Paylaş
“AK Parti tabanı CHP’ye soğuk, MHP’ye sıcak!” Ya da “Taban MHP’yi tercih ediyor”!
İnternete girin yandaş medyada yayınlanmış böyle onlarca haber ve yorum göreceksiniz.
Ve dün havuz gazetesinde bir haber yayınlandı: “AK Parti tabanı, MHP ile bir koalisyona Bahçeli’nin sert üslubu yüzünden sıcak bakmıyor.”
Nasıl bir tabansa bu artık, iki günde bir fikir değiştiriyor, bir gün sıcak baktığından ertesi gün soğuyor demek ki!
Aslında taban filan palavra.
Partinin en tepesindeki şahıs bir koalisyon hükümeti istemiyor, erken seçimi denemek istiyor, tek başına bir iktidar umudu besliyor.
Onun için de elindeki her araçla saldırıya geçmiş durumda.
Damat Berat Albayrak, havuz gazetesindeki köşesinde Devlet Bahçeli’ye sallıyor:
“Siyaseten iki sözü bir araya getirip de cümle kurmaktan aciz olanlar, birileri tarafından önüne koyulan metinleri yayımlayarak son dönemde sosyal medya canavarına dönüşmüş durumda.”
Albayrak sözlerini şöyle bitiriyor:
“Kendisinin yıllardır tam bir diktatör edasıyla yönettiği partiyi getirdiği nokta ve başarısızlık ortadayken, milletin yarısından fazlasının
desteği arkasında olan bir lidere siyaseten hiçbir etik sınır ve tutarlılık gözetmeyen bu söylemlere başka türlü üslup
takınılır ya neyse...”
Onun “takınamadığı” üslubu takınmak da AKP Ankara Milletvekili Aydın Ünal’a düşüyor:
“Ağzından köpükler saçarak konuşan siyasetin zavallısı Devlet Bahçeli için, bütün o köpükleri itinayla yalayacağı yeni bir süreç başlıyor.
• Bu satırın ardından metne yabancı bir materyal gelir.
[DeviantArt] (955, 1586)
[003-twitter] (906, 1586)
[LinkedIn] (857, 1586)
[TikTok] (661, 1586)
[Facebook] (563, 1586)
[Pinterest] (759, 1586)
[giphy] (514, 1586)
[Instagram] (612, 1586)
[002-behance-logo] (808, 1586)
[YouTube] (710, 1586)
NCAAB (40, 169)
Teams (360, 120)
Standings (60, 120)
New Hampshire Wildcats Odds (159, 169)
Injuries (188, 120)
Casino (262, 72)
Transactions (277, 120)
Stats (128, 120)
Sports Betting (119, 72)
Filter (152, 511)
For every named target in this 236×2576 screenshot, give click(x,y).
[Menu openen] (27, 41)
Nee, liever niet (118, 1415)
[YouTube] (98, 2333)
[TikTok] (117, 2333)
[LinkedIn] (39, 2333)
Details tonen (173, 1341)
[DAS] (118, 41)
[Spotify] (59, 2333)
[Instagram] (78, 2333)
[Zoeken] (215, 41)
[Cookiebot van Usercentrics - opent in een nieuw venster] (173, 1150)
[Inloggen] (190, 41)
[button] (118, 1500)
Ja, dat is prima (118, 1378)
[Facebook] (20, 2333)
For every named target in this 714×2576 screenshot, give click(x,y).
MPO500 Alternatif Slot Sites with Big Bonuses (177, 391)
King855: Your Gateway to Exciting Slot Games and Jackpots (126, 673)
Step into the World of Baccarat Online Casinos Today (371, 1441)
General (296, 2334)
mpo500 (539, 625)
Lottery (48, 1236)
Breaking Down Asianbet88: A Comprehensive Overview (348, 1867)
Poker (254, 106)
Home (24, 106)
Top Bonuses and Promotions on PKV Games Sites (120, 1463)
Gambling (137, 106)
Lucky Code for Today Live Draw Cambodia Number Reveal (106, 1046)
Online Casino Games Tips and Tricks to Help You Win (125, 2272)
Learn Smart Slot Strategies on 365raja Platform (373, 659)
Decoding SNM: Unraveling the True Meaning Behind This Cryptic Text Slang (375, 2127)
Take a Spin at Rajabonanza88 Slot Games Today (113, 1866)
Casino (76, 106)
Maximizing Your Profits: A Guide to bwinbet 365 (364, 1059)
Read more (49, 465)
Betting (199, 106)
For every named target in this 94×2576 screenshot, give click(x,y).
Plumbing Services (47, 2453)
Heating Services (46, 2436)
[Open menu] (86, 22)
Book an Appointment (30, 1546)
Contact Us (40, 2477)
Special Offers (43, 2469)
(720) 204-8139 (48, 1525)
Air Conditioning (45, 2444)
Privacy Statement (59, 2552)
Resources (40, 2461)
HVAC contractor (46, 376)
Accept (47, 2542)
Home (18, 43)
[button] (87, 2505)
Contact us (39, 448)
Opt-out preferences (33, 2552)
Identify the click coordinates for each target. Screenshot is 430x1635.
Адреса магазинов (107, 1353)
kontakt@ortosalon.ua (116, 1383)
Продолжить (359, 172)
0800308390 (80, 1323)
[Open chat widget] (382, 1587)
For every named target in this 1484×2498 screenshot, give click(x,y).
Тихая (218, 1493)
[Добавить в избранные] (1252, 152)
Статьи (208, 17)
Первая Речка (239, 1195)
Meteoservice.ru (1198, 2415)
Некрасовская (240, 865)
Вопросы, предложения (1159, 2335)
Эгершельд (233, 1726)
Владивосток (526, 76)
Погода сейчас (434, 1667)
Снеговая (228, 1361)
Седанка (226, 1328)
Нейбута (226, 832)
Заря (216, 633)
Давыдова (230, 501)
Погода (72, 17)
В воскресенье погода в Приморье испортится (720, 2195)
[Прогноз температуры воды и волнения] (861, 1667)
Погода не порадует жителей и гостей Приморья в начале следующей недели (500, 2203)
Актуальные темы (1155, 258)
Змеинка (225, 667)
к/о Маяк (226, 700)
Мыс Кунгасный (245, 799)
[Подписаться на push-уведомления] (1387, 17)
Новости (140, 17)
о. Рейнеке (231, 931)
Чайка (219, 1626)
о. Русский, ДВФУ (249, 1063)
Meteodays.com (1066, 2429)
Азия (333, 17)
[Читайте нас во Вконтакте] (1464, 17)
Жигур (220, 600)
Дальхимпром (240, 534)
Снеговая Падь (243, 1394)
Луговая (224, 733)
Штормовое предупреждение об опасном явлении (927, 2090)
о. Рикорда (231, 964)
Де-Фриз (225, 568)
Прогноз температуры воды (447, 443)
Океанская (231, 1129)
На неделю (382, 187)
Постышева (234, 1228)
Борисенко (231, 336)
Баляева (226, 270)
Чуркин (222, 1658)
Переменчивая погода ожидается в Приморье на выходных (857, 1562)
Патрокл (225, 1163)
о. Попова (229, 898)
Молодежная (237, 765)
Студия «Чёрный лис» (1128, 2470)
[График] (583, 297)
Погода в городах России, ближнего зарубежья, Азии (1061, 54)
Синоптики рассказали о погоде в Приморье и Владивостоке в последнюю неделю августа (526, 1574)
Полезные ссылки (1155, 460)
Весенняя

Devlet Bahçeli koalisyona yanaşmasa bile seçim kararına tıpış tıpış destek verecek” diyor.
Ve kendisinin bu üslubuna bakmadan sözlerini de şöyle tamamlıyor:
“MHP’lilerin Genel Başkan dahil çoğu Türkçe’yi düzgün konuşamıyor, yazamıyor. Nezaket, üslup, letafet, zerafet kadar dil bilgisi de sıfır.”
Bu beyin “nezaket, letafet ve zerafeti” de bu kadar işte!
Ve “maiyette Başbakan” Davutoğlu, MHP ile koalisyon görüşmesi yapıyor!
Asla yapmayacağı bir koalisyonun pazarlığında!
Herkesin aklı ile dalga geçtiklerini, giriştikleri oyunun ne olduğunun anlaşılmayacağını zannediyorlar sanırım.
Asayiş hükümetten sorulmalı
AKP İzmir Milletvekili Hüseyin Kocabıyık da “bela okuyanlar” kervanına katıldı.
“HDP’ye oy veren şerefsizlere, şerefsiz demeyecek miyiz” diye soruyor. “Şehitlerin vebalini” de HDP’ye oy veren bu viskicilerin üzerine yıkıyor.
Gazeteye fotoğrafını da koymuşlar, yoksa kimse tanımaz zaten, saçı sakalı ağarmış “bir tür adam” bu.
Şerefsizlere elbette şerefsiz demek lazım.
Ama şerefsizi nasıl tanımlayacağız, bu konuda anlaşalım derim.
Mesela ayakkabı kutuları içinde rüşvet alanlar bu sınıfa girer mi?
Rüşvetçi işadamının “önüne yatmak isteyen” bakanı korumak için parmak kaldıranlar, ülkemizin hangi kesimine mensup? Şerefsiz kesimine mi, şerefli kesimine mi?
Herkes kendine göre bir tanım yapabiliyor, öyle görünüyor ki herkes, herkese şerefsiz diyebiliyor. Tartışmaya çok açık bir konu bu yani.
Fakat tartışmaya açık olmayan bir konu var.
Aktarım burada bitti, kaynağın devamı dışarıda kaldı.